From the line containing "Given: Open the Discord icon in header" to the final line of the material below, return every line exactly. Do not include pictures.
[[ Records shown, beginning ]]
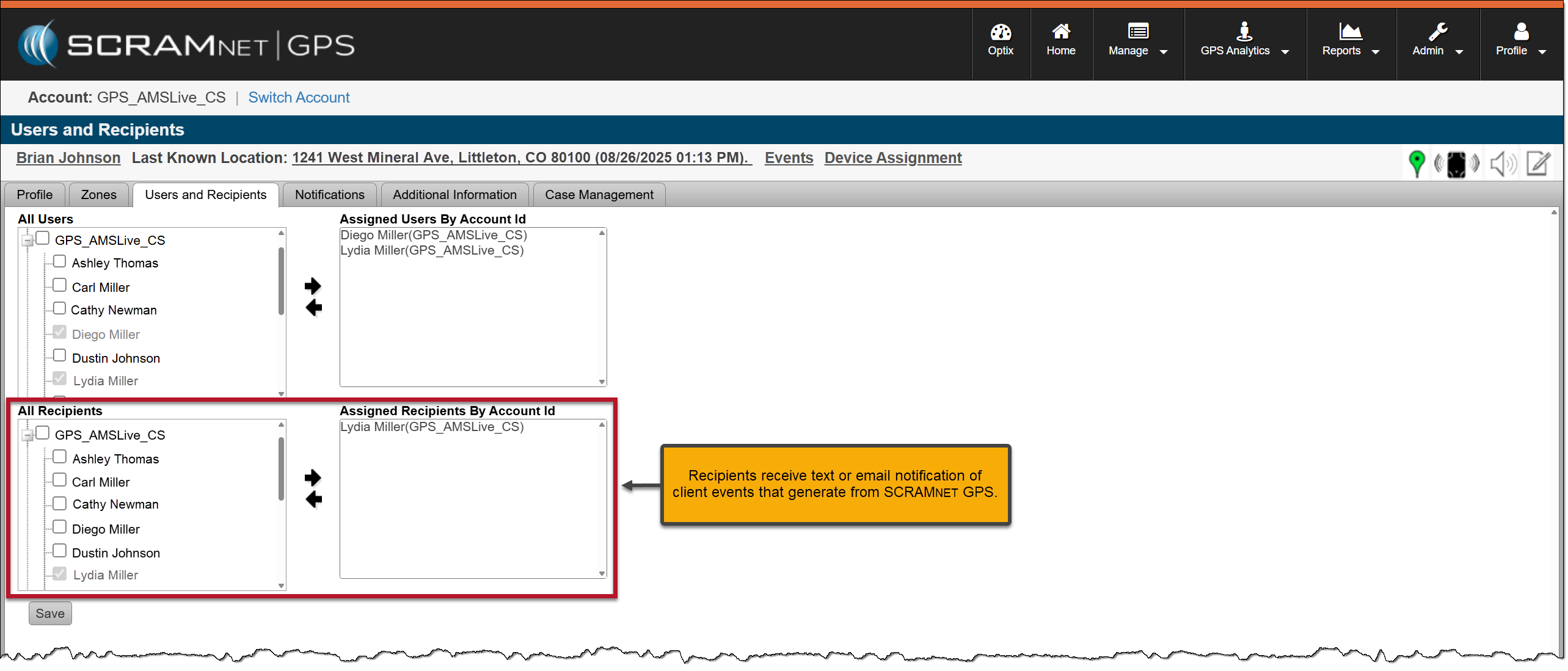Click the Switch Account link
The height and width of the screenshot is (671, 1568).
tap(299, 98)
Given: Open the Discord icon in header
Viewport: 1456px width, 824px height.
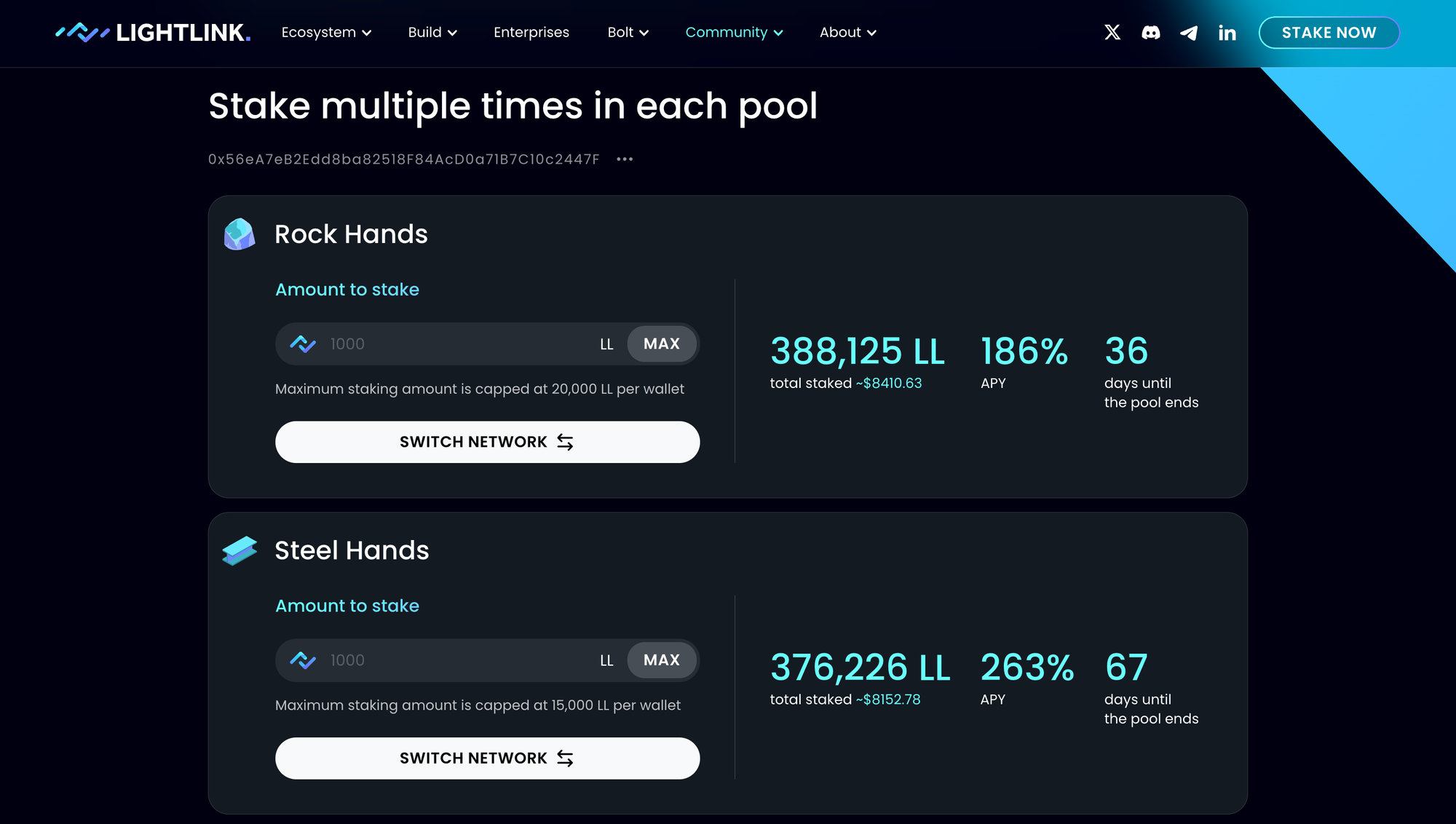Looking at the screenshot, I should click(1150, 33).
[[ Records shown, end ]]
**Solution to the problem**.
Given: Open the Discord icon in header
Viewport: 1456px width, 824px height.
Looking at the screenshot, I should click(1150, 33).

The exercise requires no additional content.